>> start Supplied material

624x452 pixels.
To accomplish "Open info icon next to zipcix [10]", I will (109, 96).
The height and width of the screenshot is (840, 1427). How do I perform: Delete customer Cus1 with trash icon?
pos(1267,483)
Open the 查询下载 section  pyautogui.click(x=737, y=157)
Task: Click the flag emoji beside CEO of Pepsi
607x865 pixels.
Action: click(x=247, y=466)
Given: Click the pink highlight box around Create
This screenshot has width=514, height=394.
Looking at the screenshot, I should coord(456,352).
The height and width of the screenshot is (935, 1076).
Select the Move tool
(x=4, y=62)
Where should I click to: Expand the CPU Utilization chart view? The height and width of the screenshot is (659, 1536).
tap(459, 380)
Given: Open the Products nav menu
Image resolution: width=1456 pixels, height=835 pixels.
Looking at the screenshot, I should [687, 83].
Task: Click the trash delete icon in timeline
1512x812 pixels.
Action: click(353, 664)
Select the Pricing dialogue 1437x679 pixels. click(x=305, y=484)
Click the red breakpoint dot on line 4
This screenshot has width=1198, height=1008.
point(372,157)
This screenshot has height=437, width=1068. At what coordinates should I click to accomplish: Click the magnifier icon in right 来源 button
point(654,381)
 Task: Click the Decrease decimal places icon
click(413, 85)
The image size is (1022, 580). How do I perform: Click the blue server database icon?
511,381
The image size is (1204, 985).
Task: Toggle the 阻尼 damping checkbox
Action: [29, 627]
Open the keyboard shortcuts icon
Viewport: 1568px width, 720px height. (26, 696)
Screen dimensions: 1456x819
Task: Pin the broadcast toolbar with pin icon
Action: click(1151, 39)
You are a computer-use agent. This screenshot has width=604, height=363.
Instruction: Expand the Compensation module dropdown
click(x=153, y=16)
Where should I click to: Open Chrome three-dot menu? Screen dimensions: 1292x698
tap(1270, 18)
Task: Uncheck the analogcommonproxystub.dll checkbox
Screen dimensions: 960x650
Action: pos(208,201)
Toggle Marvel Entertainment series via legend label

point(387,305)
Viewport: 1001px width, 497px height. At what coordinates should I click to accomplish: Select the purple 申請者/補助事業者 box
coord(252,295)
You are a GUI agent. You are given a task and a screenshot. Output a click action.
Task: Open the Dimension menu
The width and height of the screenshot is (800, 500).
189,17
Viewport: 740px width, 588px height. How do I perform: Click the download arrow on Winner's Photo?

>> end Supplied material

▶ Direction
Repeat, word for word, the stretch of entries from the line containing "The height and width of the screenshot is (935, 1076)." through the line containing "point(372,157)", both included.

▶ The solution
The height and width of the screenshot is (935, 1076).
Select the Move tool
(x=4, y=62)
Where should I click to: Expand the CPU Utilization chart view? The height and width of the screenshot is (659, 1536).
tap(459, 380)
Given: Open the Products nav menu
Image resolution: width=1456 pixels, height=835 pixels.
Looking at the screenshot, I should [687, 83].
Task: Click the trash delete icon in timeline
1512x812 pixels.
Action: click(353, 664)
Select the Pricing dialogue 1437x679 pixels. click(x=305, y=484)
Click the red breakpoint dot on line 4
This screenshot has width=1198, height=1008.
point(372,157)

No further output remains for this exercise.